• Testo di lettura
---
Eppure questi due vecchi abitudinari, cittadini di un’Europa devastata dagli “ismi”, che forse non c’è più se la patologia non ha cambiato semantica sotto i nostri occhi e dobbiamo solo legittimarla a noi stessi, ebbene, in un giorno dell’autunno 1991, il 13, una domenica calda di sole, hanno preso una strana decisione. Lei porta il cane dai vicini, lui fuma le sue sigarette e ascolta il concerto alla radio. Lei sfaccenda per casa affinché la trovino in bell’ordine, lui siede alla sua poltrona col plaid sulle gambe.
Johanna per prima non crede a quel che è accaduto (che ovviamente non sveliamo). I suoi parametri culturali non lo spiegano, i lacerti di racconti, quel poco che hanno detto di loro, che la mente richiama arrancano senza riuscire a penetrare il mistero, non trova una chiave di lettura, una password per accedere nella sciarada e decodificarla. Così afferra il filo del gomitolo barocco delle vite dei nonni e pian piano lo dipana. Col risultato di capirne ancora meno, perché la love story edifica postulati che rendono il “the end” ancora meno spiegabile e accettabile. La bellezza del romanzo è nei continui intrecci di flash-back temporali, le interfacce che compongono il mosaico di un’Europa entrata nella spirale dei suoi istinti peggiori.
Chissà – riflette la nipote – se davanti al funzionario si promisero vicenda di restare uniti finché morte non li separasse o, come si dice in ungherese, finché vanga, zappa o grande campana non li separasse?”. Già, chissà? Intanto scorre il film in bianco e nero degli orrori: “Le SS sparavano a chiunque si fermasse, cadesse per lo sfinimento o semplicemente si chinasse per allacciarsi una scarpa. Bambini, donne, uomini, non facevano alcuna differenza…”. Le Croci frecciate che negli ultimi mesi di guerra ammassano ebrei sulle rive del Danubio, li fucilano e li spingono nel fiume. Furono 600mila gli ebrei ungheresi rastrellati e mandati nei lager: solo ad Auschwitz ne giunsero 430 mila, “ben nutriti, in buona salute… i tedeschi faticavano a tenere il passo con gli omicidi”. Ecco Johanna seduta in un caffè di Budapest a chiacchierare con Erszi, la migliore amica di sua nonna per sapere della sua giovinezza e dell’incontro con Pista a un concerto (le va all’Opera sin da piccola: abitava vicino).
---
(Voci di dati salvate)
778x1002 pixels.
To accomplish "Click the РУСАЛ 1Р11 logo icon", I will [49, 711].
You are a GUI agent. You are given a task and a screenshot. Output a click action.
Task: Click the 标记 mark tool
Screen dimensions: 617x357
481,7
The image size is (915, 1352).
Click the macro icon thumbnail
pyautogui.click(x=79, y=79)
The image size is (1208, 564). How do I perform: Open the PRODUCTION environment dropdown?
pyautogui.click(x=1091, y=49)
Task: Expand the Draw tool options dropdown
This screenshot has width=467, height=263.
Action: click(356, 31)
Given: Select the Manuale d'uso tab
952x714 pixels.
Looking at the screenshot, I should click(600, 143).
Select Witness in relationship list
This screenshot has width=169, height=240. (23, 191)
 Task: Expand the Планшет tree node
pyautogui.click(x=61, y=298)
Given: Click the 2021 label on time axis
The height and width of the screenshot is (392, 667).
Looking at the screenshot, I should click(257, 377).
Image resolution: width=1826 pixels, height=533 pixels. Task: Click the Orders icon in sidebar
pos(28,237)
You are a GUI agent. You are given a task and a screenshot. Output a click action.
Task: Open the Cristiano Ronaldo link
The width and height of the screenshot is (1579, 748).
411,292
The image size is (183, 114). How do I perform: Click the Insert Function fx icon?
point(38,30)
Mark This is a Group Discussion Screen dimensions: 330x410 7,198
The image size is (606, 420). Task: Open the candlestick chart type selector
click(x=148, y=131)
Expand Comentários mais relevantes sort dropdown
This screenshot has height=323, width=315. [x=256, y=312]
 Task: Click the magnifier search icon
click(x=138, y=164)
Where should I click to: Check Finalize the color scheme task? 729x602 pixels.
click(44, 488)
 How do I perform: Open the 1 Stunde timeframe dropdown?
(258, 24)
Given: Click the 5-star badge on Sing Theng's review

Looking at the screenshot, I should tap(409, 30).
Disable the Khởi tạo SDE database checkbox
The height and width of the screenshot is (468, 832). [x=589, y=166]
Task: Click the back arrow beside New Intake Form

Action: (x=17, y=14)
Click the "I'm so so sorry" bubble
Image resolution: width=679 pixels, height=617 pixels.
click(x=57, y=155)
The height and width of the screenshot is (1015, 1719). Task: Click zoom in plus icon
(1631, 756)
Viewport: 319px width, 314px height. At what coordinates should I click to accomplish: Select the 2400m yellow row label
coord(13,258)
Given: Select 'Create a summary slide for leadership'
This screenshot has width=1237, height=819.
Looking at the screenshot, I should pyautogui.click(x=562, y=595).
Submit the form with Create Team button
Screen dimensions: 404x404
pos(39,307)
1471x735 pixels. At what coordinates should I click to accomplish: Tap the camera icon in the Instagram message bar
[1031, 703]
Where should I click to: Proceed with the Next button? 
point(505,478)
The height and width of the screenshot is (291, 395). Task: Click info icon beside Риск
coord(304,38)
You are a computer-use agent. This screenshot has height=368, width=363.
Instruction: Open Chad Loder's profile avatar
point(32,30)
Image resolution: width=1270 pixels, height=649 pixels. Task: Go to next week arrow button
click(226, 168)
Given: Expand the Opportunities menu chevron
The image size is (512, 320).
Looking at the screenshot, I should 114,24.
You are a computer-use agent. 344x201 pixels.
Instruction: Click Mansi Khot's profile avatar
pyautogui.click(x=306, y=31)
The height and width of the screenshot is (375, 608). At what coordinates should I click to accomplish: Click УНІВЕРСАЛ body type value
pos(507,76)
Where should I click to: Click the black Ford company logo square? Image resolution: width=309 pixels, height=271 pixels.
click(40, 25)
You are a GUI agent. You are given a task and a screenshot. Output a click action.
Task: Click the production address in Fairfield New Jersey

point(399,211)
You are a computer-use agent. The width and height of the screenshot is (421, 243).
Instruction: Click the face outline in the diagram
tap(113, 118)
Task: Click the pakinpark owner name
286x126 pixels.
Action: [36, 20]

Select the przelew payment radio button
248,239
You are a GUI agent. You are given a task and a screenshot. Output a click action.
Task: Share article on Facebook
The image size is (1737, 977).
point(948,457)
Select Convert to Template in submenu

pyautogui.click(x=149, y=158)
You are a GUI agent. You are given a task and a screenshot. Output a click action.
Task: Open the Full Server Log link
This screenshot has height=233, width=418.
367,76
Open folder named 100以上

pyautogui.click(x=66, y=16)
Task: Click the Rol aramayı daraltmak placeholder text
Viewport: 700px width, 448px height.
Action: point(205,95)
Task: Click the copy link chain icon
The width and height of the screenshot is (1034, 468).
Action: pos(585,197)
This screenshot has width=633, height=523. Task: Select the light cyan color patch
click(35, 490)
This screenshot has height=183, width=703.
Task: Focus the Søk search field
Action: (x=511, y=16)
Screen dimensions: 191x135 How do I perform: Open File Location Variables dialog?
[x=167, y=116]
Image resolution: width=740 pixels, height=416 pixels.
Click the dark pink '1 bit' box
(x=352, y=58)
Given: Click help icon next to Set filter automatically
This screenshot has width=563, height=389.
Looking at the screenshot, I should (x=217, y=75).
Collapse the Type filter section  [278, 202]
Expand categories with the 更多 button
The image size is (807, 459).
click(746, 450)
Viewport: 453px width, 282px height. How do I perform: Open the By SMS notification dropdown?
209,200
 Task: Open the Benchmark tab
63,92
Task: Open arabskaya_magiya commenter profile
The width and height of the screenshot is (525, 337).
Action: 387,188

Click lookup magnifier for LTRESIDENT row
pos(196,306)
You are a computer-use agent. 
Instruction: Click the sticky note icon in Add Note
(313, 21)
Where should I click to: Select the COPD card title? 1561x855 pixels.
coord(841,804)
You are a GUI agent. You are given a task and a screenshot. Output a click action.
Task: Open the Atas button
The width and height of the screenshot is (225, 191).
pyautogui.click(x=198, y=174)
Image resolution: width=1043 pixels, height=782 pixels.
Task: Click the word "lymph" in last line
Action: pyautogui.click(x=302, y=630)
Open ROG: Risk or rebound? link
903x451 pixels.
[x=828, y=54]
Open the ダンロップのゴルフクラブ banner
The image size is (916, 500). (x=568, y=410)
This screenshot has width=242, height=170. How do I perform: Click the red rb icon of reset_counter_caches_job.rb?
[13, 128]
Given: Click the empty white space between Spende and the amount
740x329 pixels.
---
• Compito da svolgere 1
Riporta fedelmente il passo della recensione del romanzo che si apre con le parole contenenti "Johanna per prima" e si chiude con "suoi istinti peggiori.".
• Compito da svolgere 2
Prosegui la recensione del romanzo dal punto in cui il testo si interrompe.
Per questo lavoro i dati non servono.

• Spazio risposta 1
Johanna per prima non crede a quel che è accaduto (che ovviamente non sveliamo). I suoi parametri culturali non lo spiegano, i lacerti di racconti, quel poco che hanno detto di loro, che la mente richiama arrancano senza riuscire a penetrare il mistero, non trova una chiave di lettura, una password per accedere nella sciarada e decodificarla. Così afferra il filo del gomitolo barocco delle vite dei nonni e pian piano lo dipana. Col risultato di capirne ancora meno, perché la love story edifica postulati che rendono il “the end” ancora meno spiegabile e accettabile. La bellezza del romanzo è nei continui intrecci di flash-back temporali, le interfacce che compongono il mosaico di un’Europa entrata nella spirale dei suoi istinti peggiori.

• Spazio risposta 2
E la ragione che non riesce a spiegare una scelta estrema, dettata proprio dalla ragione spinta alla sua nuda essenza (e non è stata proprio la ratio il sostrato culturale degli “ismi”, della “banalità del male” che rischia di autogerminarsi: “…qui ogni giorno devono cancellare svastiche sulle pareti della camera a gas”?), forse è la conclusione di un delirio durato un secolo, sospeso fra Est e Ovest, e che ha segnato senza requie alcune generazioni, che dei loro fantasmi si sono liberati (viene alla mente Primo Levi che se ne va nell’87 buttandosi nella tromba delle scale) appunto incamminandosi su una strada senza ritorno. Lo stile della giornalista è scarno, essenziale, poco aggettivato: una storia come quella che gli è toccata in sorte doveva essere raccontata solo come lei ha fatto. Un modo di esorcizzare gli incubi che s’è ritrovata nel dna. Ci sarà riuscita?